For example the (-chroot%) in the openssh line means that in our currently installed version of openssh the chroot USE flag has a meaning but in the version we are upgrading to it is no longer effective nor useful.
If we can’t remember what a certain USE flag does for an ebuild we can ask gentoo. For example to find out what the build flags for openssh mean we can type:
equery uses openssh
I particularly like the sound of the hpn flag, ‘High performance ssh’, before enabling we’ll check with google if it’s really what we want. I came up with this link. Looks good to me.
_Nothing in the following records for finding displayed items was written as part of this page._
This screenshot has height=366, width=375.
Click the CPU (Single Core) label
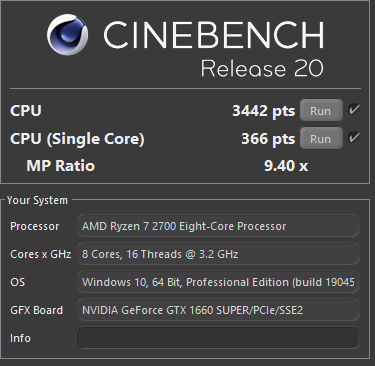[x=77, y=139]
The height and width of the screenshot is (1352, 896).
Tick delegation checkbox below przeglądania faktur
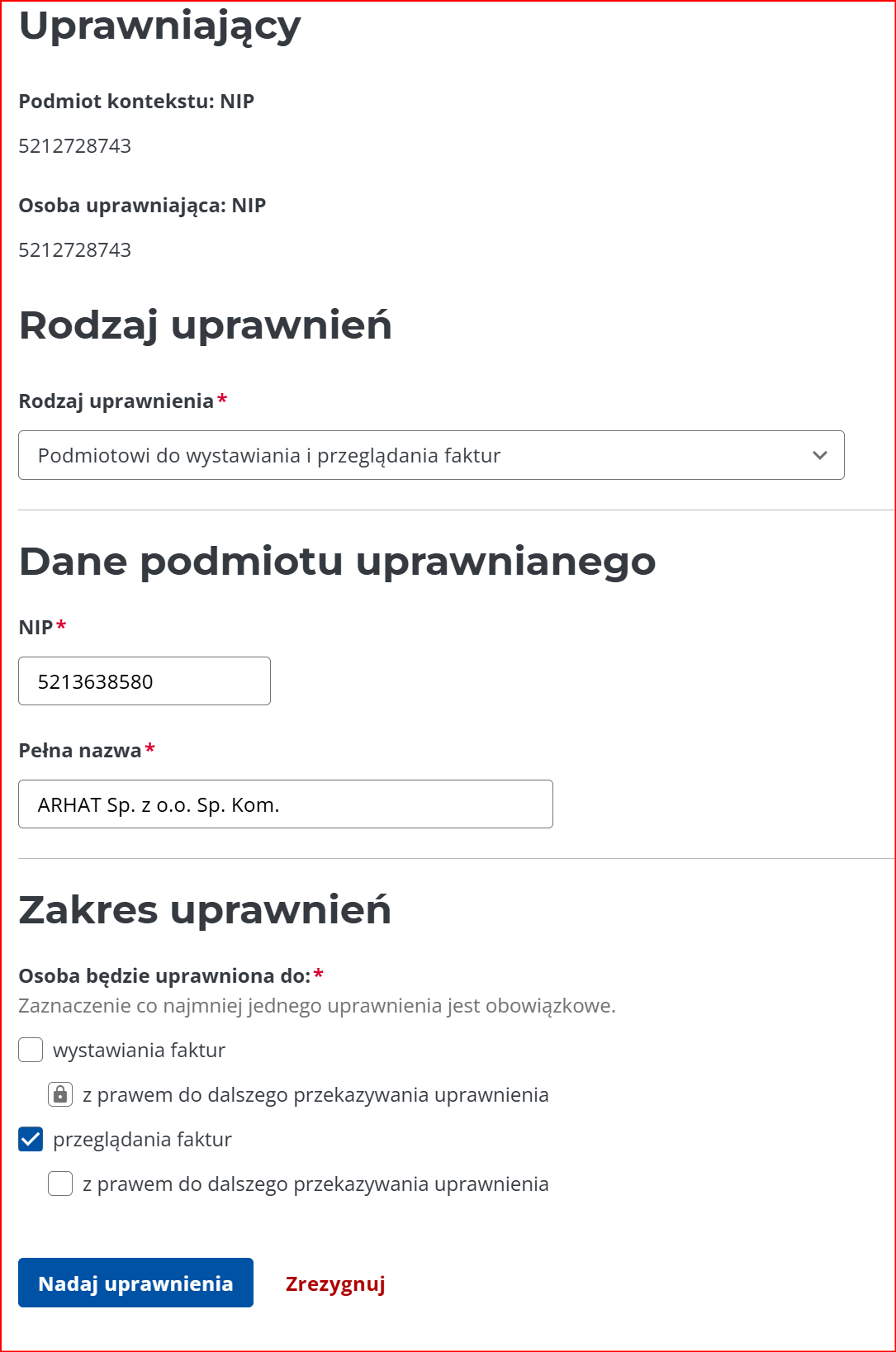click(x=60, y=1184)
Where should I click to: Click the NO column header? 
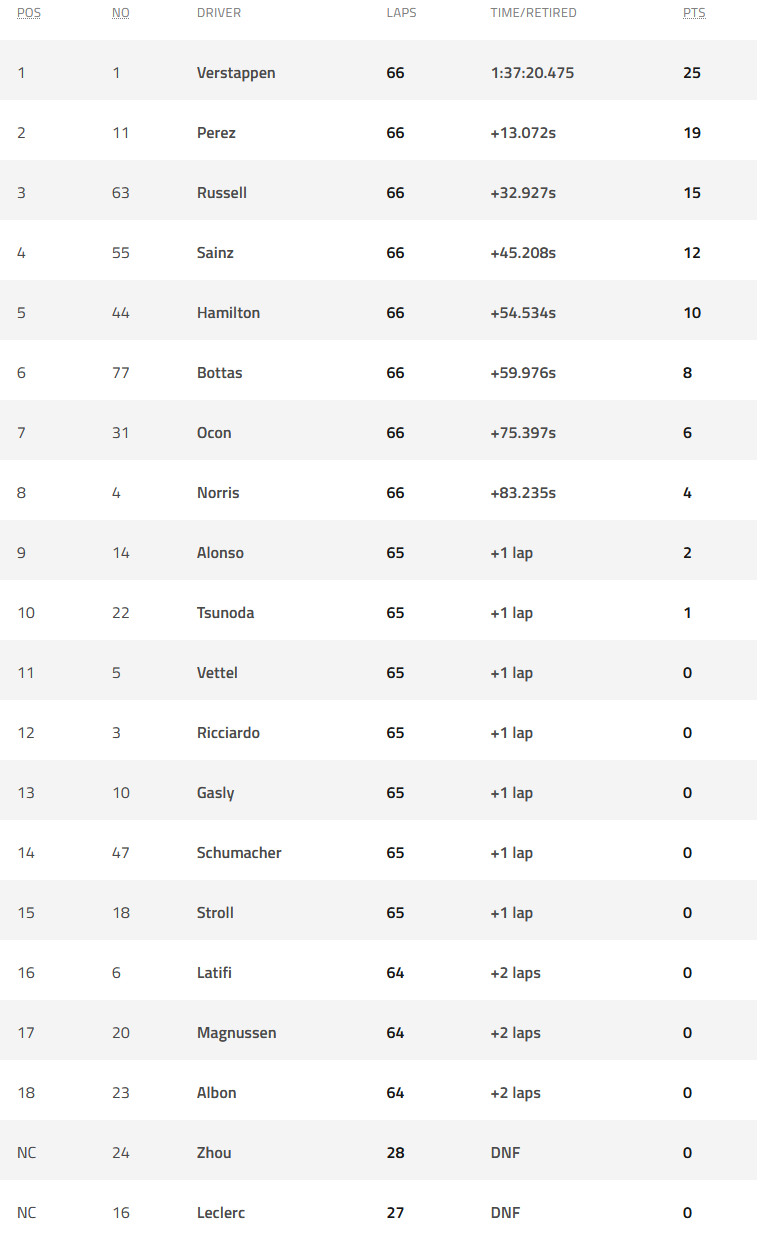121,13
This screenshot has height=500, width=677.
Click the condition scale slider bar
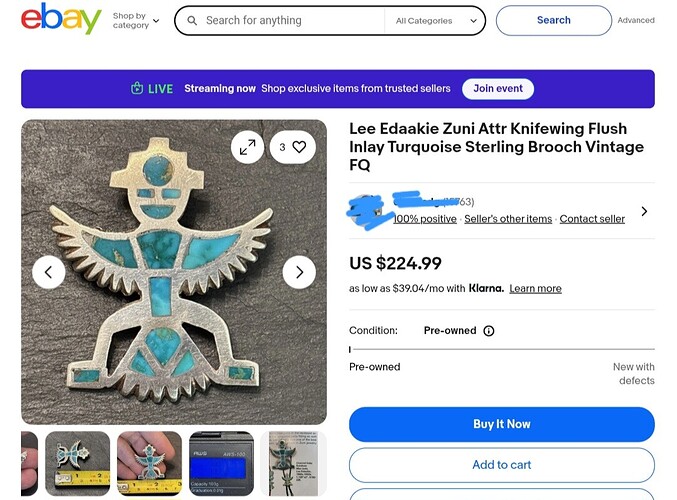click(502, 349)
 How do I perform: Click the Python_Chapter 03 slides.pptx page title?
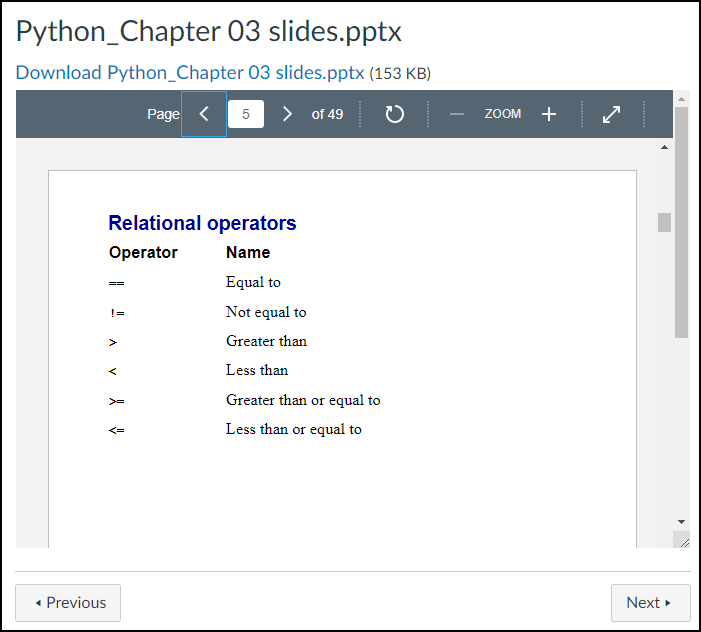point(209,31)
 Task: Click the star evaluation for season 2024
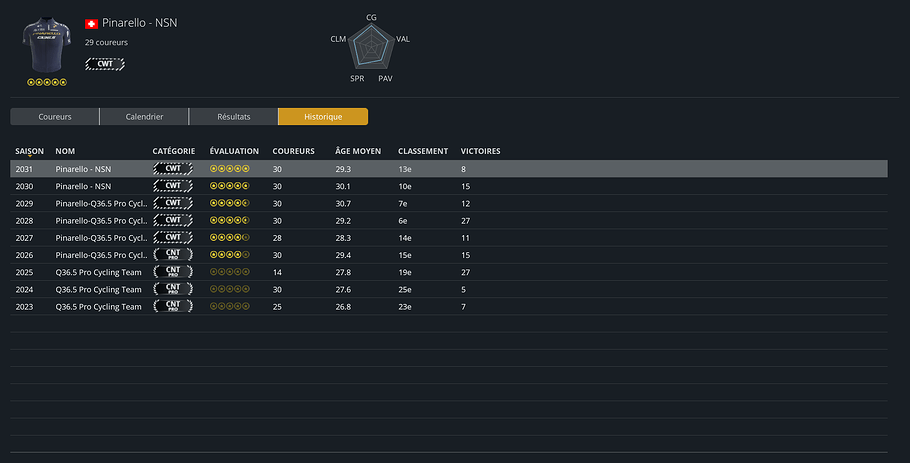point(229,289)
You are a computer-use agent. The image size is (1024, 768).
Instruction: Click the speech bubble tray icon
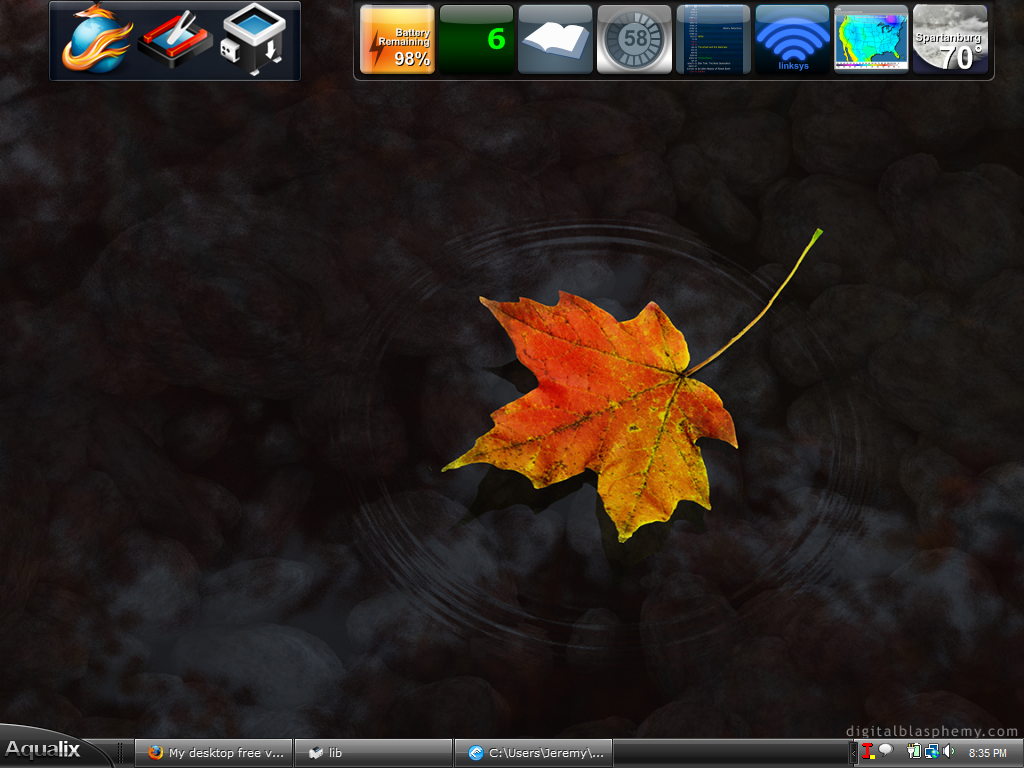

Instead of enabling that flag for all packages (in /etc/make.conf) we’ll just enable it for the openssh ebuild:
sudo nano /etc/portage/package.use
Add a line like this:
Once that file has been saved, we can see that the output of sudo emerge system -vp is different now. Once you’re happy with what it is planning to do, run it for real:
sudo emerge system --update
This will take some time, so please feel free to go make another coffee.
Once it’s done you’ll see that now some of our configuration files need updating. What gentoo does is download the new version of each config file and ask you to merge the differences in. Lets run the command as suggested:
It will show you a bunch of configuration files from /etc that need updating. As we’ve updated openssh, our /etc/ssh/sshd_config needs updating. We don’t want to just overwrite it with the new one, but we may want some of the options to be available in it.
In my output, that file is number 4 so I hit 4 and enter; you should type whatever number it is listed under in your output.
Now it shows the differences between both the files; lines to be added have a + in front, and - for lines that are to be deleted. This listing of the changes is to give you a preview of what comes next. You can get to the next page by hitting the space bar, once you get down to the bottom hit q to exit the difference listing.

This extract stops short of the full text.